▸ **Stated task a**: Output the part of the Belarus election article starting with "Although Horozhenko was" and going on through "telephone to Kyiv.", copied exactly.

▸ **Document extract**:
——
A Belarusian activist puts up a poster of opposition presidential candidate Alyaksandr Milinkevich (epa)
March 12, 2006 -- The Belarus government is threatening to deport foreigners who may be planning to take part in activities the regime views as destabilizing ahead of the country's presidential election, on March 19.
Foreign Ministry spokesman Andrei Popov added that the authorities whatever measures are necessary to prevent foreign interference in Belarus's internal affairs.
He said authorities believe that some Georgian nationals are planning to enter Belarus, some through Russia and Ukraine, and may try to stage a "propaganda show" in Minsk airport if denied entry.
President Alyaksandr Lukashenka is a seeking a third term in the poll. European Union and U.S. officials have already said they do not expect the election to be judged to have complied with democratic standards due to the Lukashenka regime's crackdown on independent media and harassment of the political opposition.
Hanna Horozhenko in a Channel 5 publicity photo
HANNA HOROZHENKO is a reporter for the Kyiv-based Channel 5, which played a crucial role in breaking the information blockade in the Ukrainian state run media during the Orange Revolution protests in Ukraine in November-December 2004.
Although Horozhenko was accredited by the Belarusian Foreign Ministry to cover the presidential election campaign in Belarus, she was arrested in Minsk on March 12, immediately after a meeting with some 2,000 voters held by united opposition candidate Alyaksandr Milinkevich. The arrest came as she was reporting live by the telephone to Kyiv.
——
▸ **Stated task b**: Rewrite the rows from their start through the line containing "Action: pyautogui.click(x=999, y=7)", swapping "eraser icon" for "pencil icon" and leaving everything else the same.

▸ **Data excerpts**:
——
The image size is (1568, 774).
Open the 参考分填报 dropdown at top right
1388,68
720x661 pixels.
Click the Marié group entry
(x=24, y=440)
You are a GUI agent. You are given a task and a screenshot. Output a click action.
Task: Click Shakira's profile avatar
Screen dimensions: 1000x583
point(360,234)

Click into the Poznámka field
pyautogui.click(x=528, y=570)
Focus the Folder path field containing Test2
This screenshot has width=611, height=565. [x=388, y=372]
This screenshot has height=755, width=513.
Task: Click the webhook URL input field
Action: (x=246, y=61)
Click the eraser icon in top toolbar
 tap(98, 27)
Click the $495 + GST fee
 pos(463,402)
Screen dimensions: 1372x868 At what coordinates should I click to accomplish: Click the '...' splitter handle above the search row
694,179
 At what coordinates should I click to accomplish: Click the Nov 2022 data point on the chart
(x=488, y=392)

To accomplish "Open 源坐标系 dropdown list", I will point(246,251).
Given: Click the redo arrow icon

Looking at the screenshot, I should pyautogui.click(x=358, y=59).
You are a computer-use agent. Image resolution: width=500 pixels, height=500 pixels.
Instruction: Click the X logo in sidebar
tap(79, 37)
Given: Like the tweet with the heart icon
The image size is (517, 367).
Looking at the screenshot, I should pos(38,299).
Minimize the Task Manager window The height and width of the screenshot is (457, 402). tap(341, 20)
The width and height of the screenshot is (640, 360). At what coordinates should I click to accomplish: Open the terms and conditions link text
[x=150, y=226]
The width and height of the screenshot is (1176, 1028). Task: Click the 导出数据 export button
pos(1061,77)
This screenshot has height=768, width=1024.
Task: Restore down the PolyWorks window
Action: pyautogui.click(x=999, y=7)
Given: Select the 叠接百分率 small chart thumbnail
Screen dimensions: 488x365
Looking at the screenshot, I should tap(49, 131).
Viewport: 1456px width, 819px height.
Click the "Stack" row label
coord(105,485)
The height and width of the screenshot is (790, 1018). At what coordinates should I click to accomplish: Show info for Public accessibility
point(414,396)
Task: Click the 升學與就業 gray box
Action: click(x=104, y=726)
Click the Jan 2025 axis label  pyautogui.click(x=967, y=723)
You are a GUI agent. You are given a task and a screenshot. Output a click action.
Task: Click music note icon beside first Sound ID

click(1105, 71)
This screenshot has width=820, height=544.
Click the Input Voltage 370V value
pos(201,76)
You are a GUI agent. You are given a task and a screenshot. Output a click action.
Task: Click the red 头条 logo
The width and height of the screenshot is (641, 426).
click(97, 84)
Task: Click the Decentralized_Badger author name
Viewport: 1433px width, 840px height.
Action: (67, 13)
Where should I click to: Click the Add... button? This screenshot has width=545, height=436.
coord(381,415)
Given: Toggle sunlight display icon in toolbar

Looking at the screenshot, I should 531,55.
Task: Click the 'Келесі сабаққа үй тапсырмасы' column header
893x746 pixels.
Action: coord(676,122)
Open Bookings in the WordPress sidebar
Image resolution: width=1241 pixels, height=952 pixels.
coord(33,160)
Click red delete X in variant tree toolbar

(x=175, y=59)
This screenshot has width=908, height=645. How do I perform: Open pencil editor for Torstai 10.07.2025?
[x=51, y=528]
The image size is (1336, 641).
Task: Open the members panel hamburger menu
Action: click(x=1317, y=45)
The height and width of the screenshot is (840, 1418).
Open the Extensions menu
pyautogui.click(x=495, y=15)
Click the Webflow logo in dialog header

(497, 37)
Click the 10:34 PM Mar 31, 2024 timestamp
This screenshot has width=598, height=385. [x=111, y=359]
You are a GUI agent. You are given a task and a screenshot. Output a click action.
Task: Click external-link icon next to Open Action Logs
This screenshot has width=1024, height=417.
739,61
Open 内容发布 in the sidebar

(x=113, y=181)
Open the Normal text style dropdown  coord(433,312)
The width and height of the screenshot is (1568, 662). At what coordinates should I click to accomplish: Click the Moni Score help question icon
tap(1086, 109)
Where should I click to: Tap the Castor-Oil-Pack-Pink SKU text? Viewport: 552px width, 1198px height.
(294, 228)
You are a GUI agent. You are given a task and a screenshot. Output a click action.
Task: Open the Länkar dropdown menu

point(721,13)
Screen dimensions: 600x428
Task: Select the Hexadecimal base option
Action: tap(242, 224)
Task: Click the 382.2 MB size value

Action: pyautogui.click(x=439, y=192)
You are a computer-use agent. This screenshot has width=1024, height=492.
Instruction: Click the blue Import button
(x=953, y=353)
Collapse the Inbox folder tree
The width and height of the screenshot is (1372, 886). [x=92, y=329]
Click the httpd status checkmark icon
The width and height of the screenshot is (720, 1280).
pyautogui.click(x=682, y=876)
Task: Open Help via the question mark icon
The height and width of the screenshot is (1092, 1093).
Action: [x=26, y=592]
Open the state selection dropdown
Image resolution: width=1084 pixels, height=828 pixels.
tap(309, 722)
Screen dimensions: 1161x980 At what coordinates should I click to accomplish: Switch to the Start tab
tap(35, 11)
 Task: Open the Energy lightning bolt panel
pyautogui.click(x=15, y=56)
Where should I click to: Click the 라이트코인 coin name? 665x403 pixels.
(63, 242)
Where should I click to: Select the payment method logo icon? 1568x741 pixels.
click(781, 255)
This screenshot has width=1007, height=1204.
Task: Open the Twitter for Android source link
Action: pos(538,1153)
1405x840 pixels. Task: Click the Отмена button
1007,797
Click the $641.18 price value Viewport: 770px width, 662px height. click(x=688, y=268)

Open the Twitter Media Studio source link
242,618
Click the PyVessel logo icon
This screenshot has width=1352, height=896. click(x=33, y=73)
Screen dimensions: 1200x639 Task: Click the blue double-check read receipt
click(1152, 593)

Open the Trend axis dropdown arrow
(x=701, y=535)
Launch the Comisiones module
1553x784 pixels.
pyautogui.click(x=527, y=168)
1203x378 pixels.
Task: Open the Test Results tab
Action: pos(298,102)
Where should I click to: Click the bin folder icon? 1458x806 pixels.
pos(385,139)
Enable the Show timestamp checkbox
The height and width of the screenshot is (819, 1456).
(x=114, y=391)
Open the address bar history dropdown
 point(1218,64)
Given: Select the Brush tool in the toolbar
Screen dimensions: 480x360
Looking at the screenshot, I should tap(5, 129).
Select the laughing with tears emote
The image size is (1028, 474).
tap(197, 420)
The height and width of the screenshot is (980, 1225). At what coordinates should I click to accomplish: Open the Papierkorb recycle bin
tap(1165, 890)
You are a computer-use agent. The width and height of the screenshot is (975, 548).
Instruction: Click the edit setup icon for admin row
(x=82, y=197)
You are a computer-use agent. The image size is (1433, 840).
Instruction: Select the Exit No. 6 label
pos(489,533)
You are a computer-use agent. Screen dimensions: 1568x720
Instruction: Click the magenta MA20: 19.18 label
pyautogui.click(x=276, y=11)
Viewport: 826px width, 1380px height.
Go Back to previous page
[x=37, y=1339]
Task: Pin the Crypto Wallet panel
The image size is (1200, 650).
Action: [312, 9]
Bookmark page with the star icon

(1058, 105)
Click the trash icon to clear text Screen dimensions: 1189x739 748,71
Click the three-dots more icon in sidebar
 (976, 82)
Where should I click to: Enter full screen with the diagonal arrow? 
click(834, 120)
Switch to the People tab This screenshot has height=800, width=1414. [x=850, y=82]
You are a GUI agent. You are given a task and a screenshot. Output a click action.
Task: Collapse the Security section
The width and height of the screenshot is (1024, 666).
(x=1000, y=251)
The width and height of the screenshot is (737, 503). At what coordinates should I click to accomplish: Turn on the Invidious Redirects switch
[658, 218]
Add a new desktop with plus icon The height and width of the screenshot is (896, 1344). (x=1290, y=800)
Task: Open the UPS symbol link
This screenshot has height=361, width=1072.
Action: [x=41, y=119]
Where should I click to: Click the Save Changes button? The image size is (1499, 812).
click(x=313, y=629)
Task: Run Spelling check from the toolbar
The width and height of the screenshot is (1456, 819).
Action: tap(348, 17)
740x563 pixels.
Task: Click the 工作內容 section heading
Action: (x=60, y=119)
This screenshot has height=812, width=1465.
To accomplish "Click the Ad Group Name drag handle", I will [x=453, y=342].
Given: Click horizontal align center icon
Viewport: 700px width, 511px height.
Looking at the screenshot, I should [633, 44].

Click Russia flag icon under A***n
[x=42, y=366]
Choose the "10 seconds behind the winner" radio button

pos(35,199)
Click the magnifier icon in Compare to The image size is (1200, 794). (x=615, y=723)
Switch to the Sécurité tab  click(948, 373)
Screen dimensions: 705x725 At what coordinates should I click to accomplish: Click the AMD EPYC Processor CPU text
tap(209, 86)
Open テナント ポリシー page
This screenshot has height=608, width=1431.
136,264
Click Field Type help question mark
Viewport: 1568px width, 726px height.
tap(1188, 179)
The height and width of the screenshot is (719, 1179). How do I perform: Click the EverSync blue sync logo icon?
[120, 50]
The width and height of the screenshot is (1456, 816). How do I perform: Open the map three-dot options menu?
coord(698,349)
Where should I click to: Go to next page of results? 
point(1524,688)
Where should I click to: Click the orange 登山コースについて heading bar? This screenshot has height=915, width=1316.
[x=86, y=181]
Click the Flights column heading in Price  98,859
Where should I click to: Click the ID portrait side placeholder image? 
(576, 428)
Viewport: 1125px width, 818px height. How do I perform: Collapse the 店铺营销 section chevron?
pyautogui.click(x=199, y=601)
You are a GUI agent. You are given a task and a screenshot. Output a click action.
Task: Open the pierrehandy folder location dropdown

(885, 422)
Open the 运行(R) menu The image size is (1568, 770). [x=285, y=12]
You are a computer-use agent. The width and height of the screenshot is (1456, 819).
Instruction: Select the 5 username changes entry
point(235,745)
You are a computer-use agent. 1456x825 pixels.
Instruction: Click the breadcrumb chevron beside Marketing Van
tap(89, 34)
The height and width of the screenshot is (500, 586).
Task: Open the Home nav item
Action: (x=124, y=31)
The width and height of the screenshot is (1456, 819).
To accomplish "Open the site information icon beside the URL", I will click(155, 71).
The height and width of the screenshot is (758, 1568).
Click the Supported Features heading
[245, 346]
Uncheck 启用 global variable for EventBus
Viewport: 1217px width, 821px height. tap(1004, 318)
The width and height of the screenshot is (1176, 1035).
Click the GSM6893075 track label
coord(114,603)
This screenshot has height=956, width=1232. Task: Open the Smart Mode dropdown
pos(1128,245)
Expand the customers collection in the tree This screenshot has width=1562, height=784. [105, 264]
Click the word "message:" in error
——
▸ **Written response a**:
Although Horozhenko was accredited by the Belarusian Foreign Ministry to cover the presidential election campaign in Belarus, she was arrested in Minsk on March 12, immediately after a meeting with some 2,000 voters held by united opposition candidate Alyaksandr Milinkevich. The arrest came as she was reporting live by the telephone to Kyiv.

▸ **Written response b**:
The image size is (1568, 774).
Open the 参考分填报 dropdown at top right
1388,68
720x661 pixels.
Click the Marié group entry
(x=24, y=440)
You are a GUI agent. You are given a task and a screenshot. Output a click action.
Task: Click Shakira's profile avatar
Screen dimensions: 1000x583
point(360,234)

Click into the Poznámka field
pyautogui.click(x=528, y=570)
Focus the Folder path field containing Test2
This screenshot has width=611, height=565. [x=388, y=372]
This screenshot has height=755, width=513.
Task: Click the webhook URL input field
Action: (x=246, y=61)
Click the pencil icon in top toolbar
 tap(98, 27)
Click the $495 + GST fee
 pos(463,402)
Screen dimensions: 1372x868 At what coordinates should I click to accomplish: Click the '...' splitter handle above the search row
694,179
 At what coordinates should I click to accomplish: Click the Nov 2022 data point on the chart
(x=488, y=392)

To accomplish "Open 源坐标系 dropdown list", I will point(246,251).
Given: Click the redo arrow icon

Looking at the screenshot, I should pyautogui.click(x=358, y=59).
You are a computer-use agent. Image resolution: width=500 pixels, height=500 pixels.
Instruction: Click the X logo in sidebar
tap(79, 37)
Given: Like the tweet with the heart icon
The image size is (517, 367).
Looking at the screenshot, I should pos(38,299).
Minimize the Task Manager window The height and width of the screenshot is (457, 402). tap(341, 20)
The width and height of the screenshot is (640, 360). At what coordinates should I click to accomplish: Open the terms and conditions link text
[x=150, y=226]
The width and height of the screenshot is (1176, 1028). Task: Click the 导出数据 export button
pos(1061,77)
This screenshot has height=768, width=1024.
Task: Restore down the PolyWorks window
Action: pyautogui.click(x=999, y=7)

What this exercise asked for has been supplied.